Progressive organizations quickly understood that individual responsibility for this type of function was insane. There were too many obvious error points and the consequences of failure were significant and costly. Having someone on the team independently track whose turn it is to bring in Friday morning bagels is fine. Having that same person autonomously handle the renewal of SSL certificates is a disaster waiting to happen.
Here are some of the best practices to institutionalize renewal processes, making them robust, “can’t fail” functions:
- Establish Organizational Calendars – Critical functions such as certificate renewals, need to be tracked on a centralized calendar, visible to a team of interested parties. This could be something as simple as a shared spreadsheet or Exchange calendar. Alternatively, it could be a purpose driven piece of software, designed for tracking product renewals. In any case, there must be sufficient lead time prior to the expiration to complete an orderly renewal process.
- Establish Monitoring and Review Process – Regardless of the tool used for storing renewals dates, there must be a regular team process (e.g. weekly, monthly) to review the calendar, ensure compliance, and escalate at-risk items.

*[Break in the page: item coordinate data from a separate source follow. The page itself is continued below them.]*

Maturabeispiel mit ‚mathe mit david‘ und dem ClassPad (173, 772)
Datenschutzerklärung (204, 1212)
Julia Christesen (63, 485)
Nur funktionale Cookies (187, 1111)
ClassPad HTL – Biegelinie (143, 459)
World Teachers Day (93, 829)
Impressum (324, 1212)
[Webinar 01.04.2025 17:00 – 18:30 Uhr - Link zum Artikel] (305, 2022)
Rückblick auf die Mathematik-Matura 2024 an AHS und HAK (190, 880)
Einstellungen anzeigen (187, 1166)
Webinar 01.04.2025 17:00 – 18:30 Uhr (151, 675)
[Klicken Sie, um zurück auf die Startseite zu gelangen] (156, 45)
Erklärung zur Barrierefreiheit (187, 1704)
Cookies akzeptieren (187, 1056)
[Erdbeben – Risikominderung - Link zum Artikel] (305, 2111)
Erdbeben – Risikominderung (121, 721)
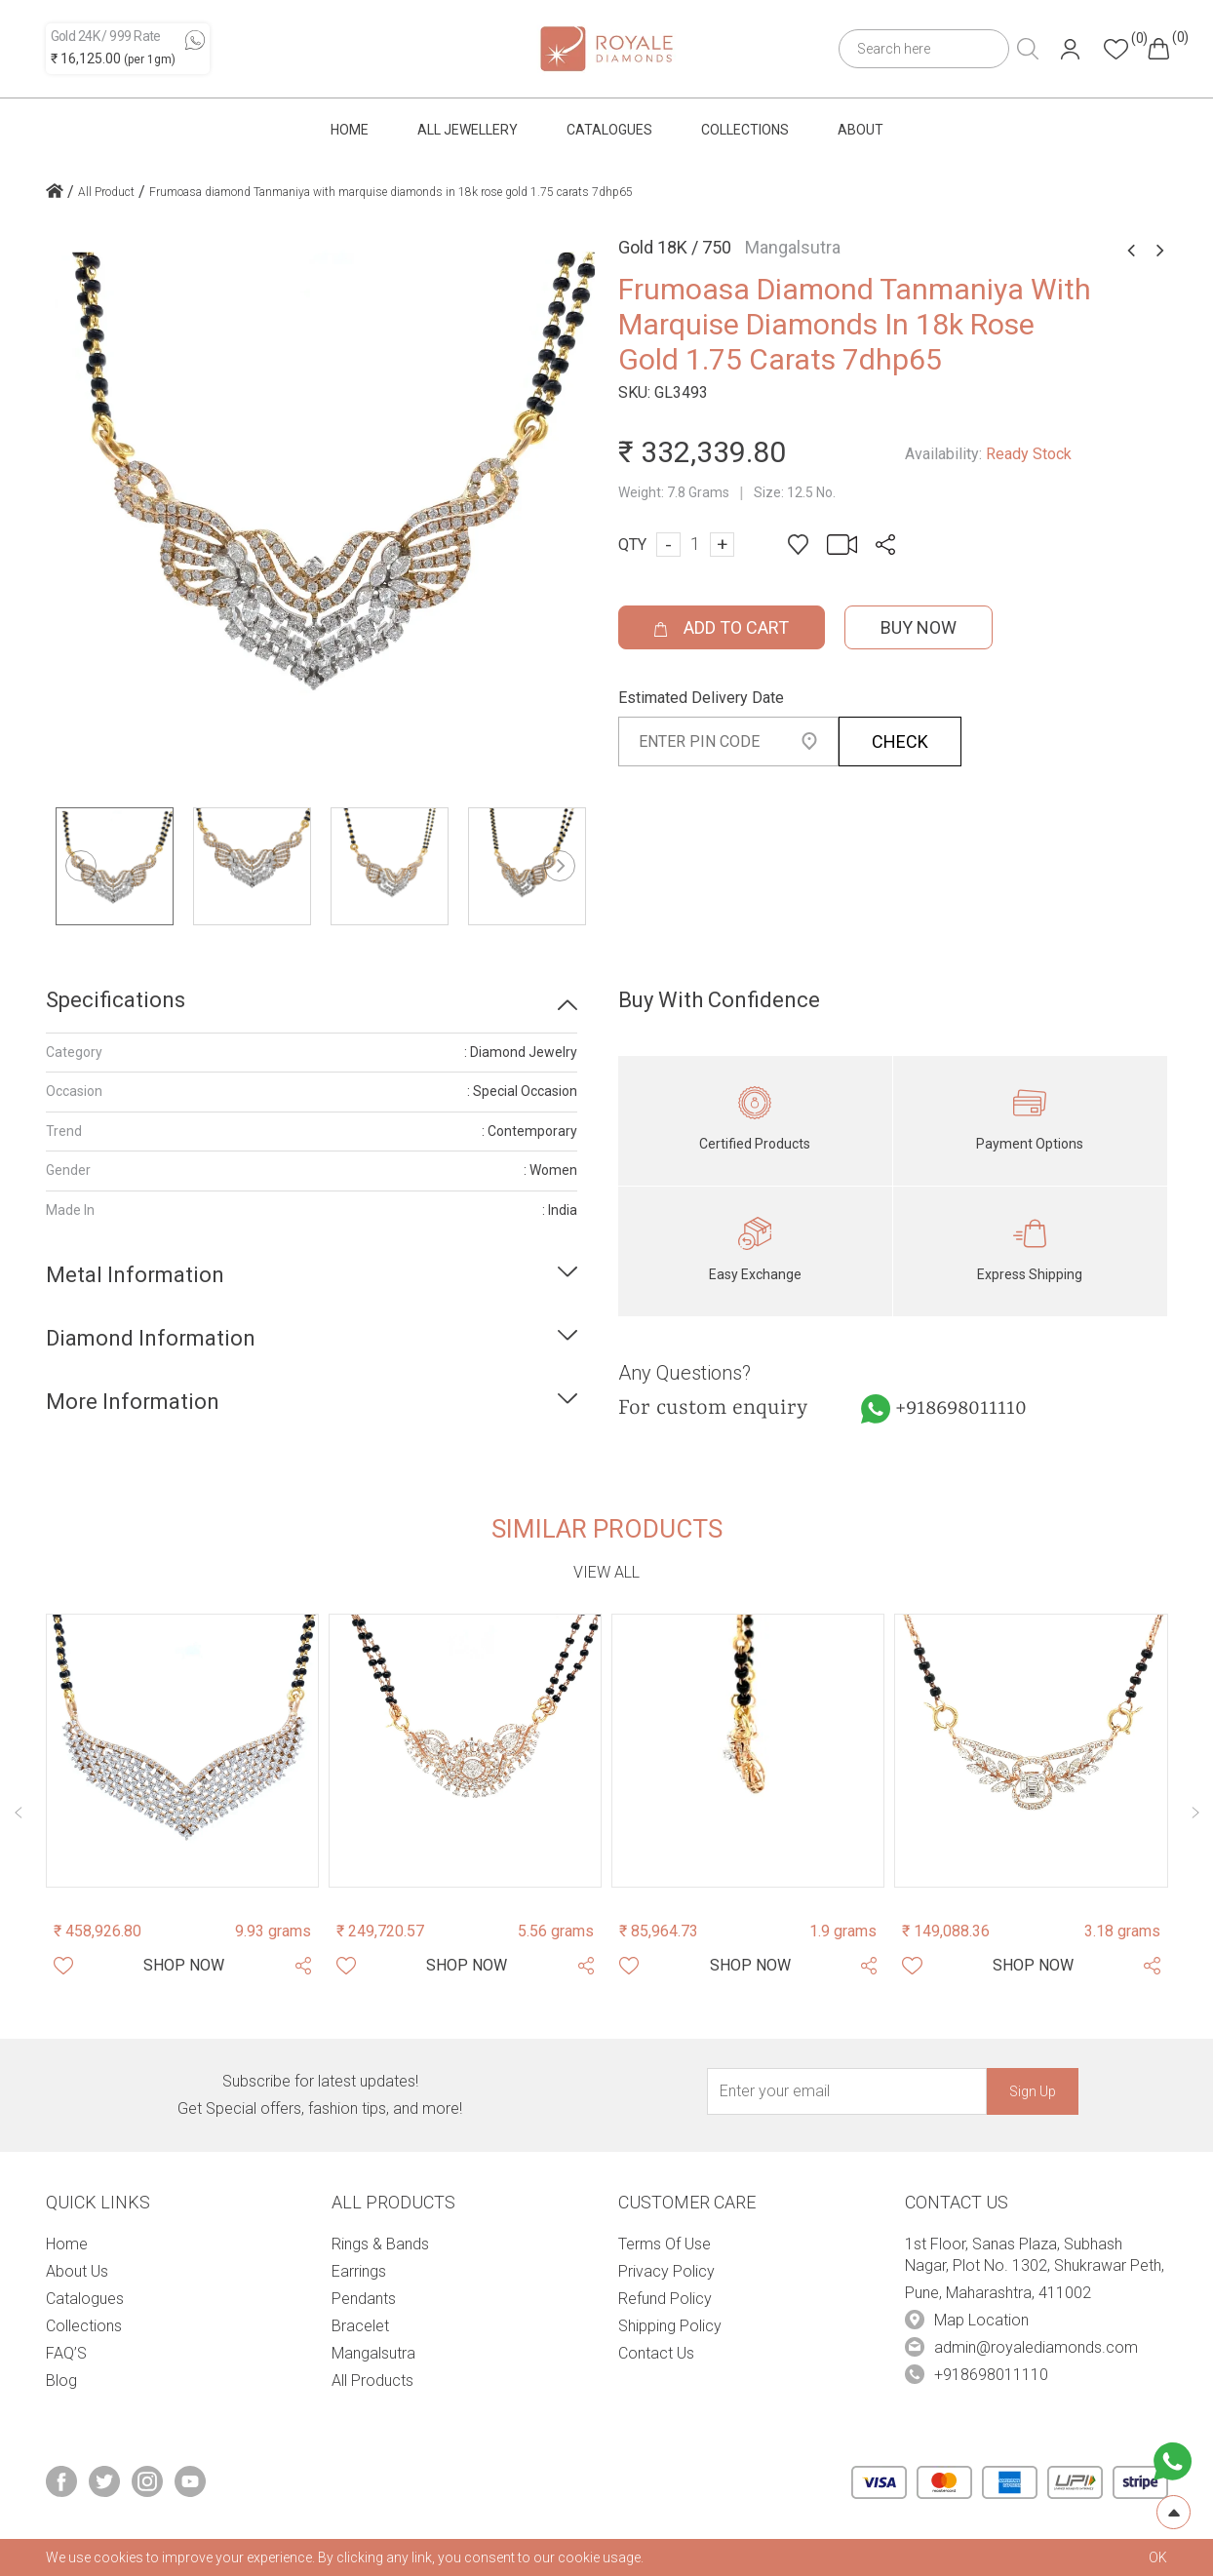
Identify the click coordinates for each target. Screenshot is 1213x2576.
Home (350, 129)
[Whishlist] (63, 1965)
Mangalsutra (373, 2353)
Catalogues (609, 129)
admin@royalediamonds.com (1036, 2347)
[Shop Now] (183, 1965)
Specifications (115, 1000)
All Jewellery (467, 129)
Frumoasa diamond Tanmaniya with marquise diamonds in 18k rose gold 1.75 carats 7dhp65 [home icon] (391, 192)
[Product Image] (182, 1750)
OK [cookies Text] (1158, 2557)
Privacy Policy (666, 2271)
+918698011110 (961, 1409)
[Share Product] (303, 1965)
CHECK (900, 741)
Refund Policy (665, 2298)
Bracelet (360, 2326)
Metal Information (135, 1275)
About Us (77, 2271)
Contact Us (656, 2353)
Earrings (359, 2271)
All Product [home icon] (106, 192)
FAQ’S (66, 2353)
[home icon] (54, 193)
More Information (132, 1401)
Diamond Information (150, 1338)
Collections (745, 129)
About (860, 129)
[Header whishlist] (1116, 49)
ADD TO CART (721, 627)
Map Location (981, 2320)
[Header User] (1070, 49)
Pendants (364, 2298)
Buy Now (918, 627)
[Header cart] (1158, 48)
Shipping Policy (670, 2326)
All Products (372, 2380)
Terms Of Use (664, 2244)
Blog (61, 2380)
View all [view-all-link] (606, 1572)
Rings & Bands (380, 2244)
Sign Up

- Embed Renewal Item Establishment within Procurement Process – Virtually all renewal items are ultimately purchases from a third party. The procurement process should recognize purchases as “requiring renewal” and ensure that they are tracked on the appropriate organizational calendar.
- Set up Automated Monitoring of Renewal Software – Many products can be monitored and will send alerts in advance of a product expiration. This is absolutely the case with SSL certificates. Typical monitoring tools can be configured to send an alert to computer operations staff at a console or via email to other team members.
- Set up Automated Renewal Notification from your Vendor – Many vendors will notify a customer when products are set to expire. Make sure that the notification is set to go to a functional team mailbox (e.g. firstname.lastname@example.org) that is monitored by multiple parties as part of a compliance process.
The concept of process maturity must be embedded within the culture of the organization. All team members need to understand how to evaluate, create and monitor a process so that it is consistent with an organization’s maturity goals. They need to be able to recognize how to differentiate between high value processes, like certificate renewals, and low value processes, like our “who’s bringing the bagels” example. They need to be aware of existing practices, such as team calendars, and utilize these techniques as appropriate.
Running a cloud based service, or any mission critical technology enterprise, is a demanding business. The complexity of modern hardware, software and networks inevitability leads to some level of unanticipated failures. But something as straightforward as a product renewal should not be so challenging. Putting in place the proper culture and process maturity practices can ensure that an organization can handle these renewals with very high levels of accuracy.